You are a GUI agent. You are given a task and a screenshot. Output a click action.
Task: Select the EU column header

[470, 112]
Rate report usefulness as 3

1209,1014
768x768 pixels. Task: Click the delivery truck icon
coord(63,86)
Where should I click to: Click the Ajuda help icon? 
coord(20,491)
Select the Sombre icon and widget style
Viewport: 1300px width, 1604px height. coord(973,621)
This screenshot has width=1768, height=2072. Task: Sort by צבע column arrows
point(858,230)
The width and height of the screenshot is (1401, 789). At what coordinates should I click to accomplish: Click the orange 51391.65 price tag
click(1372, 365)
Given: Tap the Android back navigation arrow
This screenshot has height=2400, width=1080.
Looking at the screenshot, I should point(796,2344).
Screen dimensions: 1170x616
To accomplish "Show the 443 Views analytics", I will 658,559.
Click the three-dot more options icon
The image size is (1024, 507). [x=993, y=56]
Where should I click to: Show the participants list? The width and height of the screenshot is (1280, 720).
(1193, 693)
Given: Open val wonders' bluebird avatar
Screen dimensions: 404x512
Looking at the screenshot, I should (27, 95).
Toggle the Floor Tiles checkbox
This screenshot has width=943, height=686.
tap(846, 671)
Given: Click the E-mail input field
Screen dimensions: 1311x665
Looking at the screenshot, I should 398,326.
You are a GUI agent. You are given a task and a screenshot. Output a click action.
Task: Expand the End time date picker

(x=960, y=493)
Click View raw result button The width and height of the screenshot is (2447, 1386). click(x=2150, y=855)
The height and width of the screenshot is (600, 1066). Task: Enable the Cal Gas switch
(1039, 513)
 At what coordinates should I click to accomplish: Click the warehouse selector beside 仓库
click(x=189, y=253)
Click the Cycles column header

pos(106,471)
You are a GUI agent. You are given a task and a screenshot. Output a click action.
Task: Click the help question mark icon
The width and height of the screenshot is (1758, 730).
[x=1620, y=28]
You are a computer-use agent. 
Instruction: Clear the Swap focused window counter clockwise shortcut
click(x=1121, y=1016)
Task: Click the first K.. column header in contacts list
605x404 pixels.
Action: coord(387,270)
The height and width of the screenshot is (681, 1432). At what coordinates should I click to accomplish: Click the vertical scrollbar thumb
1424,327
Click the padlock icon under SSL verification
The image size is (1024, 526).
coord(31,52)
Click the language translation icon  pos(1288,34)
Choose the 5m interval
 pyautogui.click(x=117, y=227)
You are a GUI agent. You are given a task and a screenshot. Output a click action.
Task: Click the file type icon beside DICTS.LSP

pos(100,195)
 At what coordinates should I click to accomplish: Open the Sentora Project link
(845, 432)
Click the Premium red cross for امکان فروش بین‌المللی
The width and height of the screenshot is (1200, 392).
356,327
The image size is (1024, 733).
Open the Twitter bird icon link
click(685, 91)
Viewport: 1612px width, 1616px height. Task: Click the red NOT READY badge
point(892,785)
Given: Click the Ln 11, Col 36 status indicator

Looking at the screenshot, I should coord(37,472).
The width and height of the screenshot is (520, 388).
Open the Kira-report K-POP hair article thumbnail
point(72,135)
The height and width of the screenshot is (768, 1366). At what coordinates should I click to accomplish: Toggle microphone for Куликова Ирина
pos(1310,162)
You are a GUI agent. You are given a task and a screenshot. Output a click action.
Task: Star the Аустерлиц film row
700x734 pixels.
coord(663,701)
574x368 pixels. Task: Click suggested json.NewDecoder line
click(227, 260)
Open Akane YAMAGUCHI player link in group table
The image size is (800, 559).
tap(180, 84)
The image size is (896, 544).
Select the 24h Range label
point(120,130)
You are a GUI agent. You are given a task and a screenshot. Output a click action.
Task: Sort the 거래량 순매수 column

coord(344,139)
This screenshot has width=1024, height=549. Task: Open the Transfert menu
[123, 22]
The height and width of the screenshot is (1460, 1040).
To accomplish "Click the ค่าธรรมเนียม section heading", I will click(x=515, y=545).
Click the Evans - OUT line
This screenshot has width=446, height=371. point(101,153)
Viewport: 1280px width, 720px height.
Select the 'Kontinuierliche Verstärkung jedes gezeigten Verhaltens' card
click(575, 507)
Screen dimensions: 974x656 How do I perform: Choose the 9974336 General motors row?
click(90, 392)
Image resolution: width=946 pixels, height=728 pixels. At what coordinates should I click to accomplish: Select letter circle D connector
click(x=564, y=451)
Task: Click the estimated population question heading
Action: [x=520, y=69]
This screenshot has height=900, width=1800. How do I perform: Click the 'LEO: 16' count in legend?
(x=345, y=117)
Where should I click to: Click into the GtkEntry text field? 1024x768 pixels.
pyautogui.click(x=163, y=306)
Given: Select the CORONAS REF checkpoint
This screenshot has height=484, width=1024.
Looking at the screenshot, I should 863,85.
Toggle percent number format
§
The lines needed run from the first line of the data through the line containing "Given: Tap the Android back navigation arrow"; give them again exactly and nothing else.

You are a GUI agent. You are given a task and a screenshot. Output a click action.
Task: Select the EU column header

[470, 112]
Rate report usefulness as 3

1209,1014
768x768 pixels. Task: Click the delivery truck icon
coord(63,86)
Where should I click to: Click the Ajuda help icon? 
coord(20,491)
Select the Sombre icon and widget style
Viewport: 1300px width, 1604px height. coord(973,621)
This screenshot has width=1768, height=2072. Task: Sort by צבע column arrows
point(858,230)
The width and height of the screenshot is (1401, 789). At what coordinates should I click to accomplish: Click the orange 51391.65 price tag
click(1372, 365)
Given: Tap the Android back navigation arrow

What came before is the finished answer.